After calculating the scaled pseudo-bulk, the score for each sample was calculated as follows:

$${score}\left({sample}\right)={sum}(E[{sample},{GZMH}],\,E[{sample},{LGALS}1],\,E[{sample},{GBP}5],\,E[{sample},{HLA}-{DRB}5],\,E[{sample},{IFI}6],\,E[{sample},{GAPDH}],\,E[{sample},{HLA}-B],\,E[{sample},{EPSTI}1],\,E[{sample},{CD}38],E[{STAT}1\,],-\,E[{CCR}7])\,$$

This score was then used to differentiate between the different responses in the samples.

Pathway enrichment analysis of top features

Pathway enrichment analysis of the 11-gene signature was performed using the Reactome online tool⁴⁷, following standard enrichment settings. Only human related pathways were included. The significance levels before and after multiple-hypothesis correction, number of intersecting genes per pathway and other results were recorded in Supplementary Data 7 to assess the contribution of the 11-gene set to the identified pathways.

Cell filtration score calculation and application

The filtration score was calculated based on a logistic regression model. The model was trained to differentiate non-predictive cells from the rest of the cells (response predictive and non-response predictive) using the python LogisticRegression algorithm from sklearn⁶³, with the max_iter parameter increased to 500 to assure convergence. The 100 genes with the largest absolute coefficient values were extracted from the model and used to create a weighted score (Supplementary Data 8).

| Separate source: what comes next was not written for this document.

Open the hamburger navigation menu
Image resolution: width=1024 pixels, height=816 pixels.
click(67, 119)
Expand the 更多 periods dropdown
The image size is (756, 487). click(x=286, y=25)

Given the vector of the weights extracted by the logistic regressor and the expression matrix E normalized for each gene’s expression:

$${\underline{W}}=w[{gene}1],w[{gene}2],...,w[{gene}100]$$

$${\underline{{E}_{{cell}}}}=E[{cell},{gene}1],E[{cell},{gene}2],...,E[{cell},{gene}100]$$

The score for a specific cell is calculated by the dot product of these two vectors

$${score}({cell})={\underline{W}}\bullet {\underline{{E}_{{cell}}}}$$

The cells with the largest scores are most likely to be non-predictive. The cells with the top 40% scores were filtered out in all datasets.

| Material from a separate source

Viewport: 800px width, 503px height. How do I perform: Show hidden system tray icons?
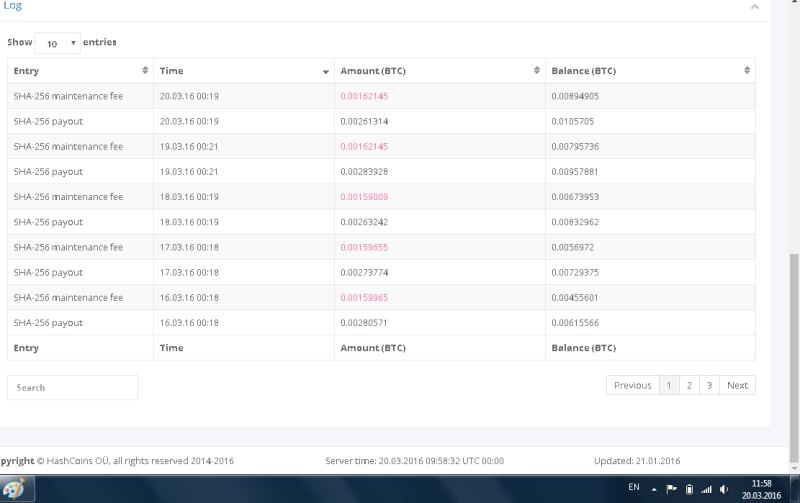tap(654, 489)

Bulk RNA-seq survival analysis

GEPIA2, an online tool for analyzing RNA sequencing expression data, was used to examine the relation of the expression of the 11 genes to overall survival⁵⁸. Using the median expression as a cutoff, this produced Kaplan-Meier survival curves for each gene, over all available cancer types in GEPIA2. These include: ACC, BLCA, BRCA, CESC, CHOL, COAD, DLBC, ESCA, GBM, HNSC, KICH, KIRC, KIRP, LAML, LGG, LIHC, LUAD, LUSC, MESO, OV, PAAD, PCPG, PRAD, READ, SARC, SKCM, STAD, TGCT, THCA, THYM, UCEC, UCS and UVM.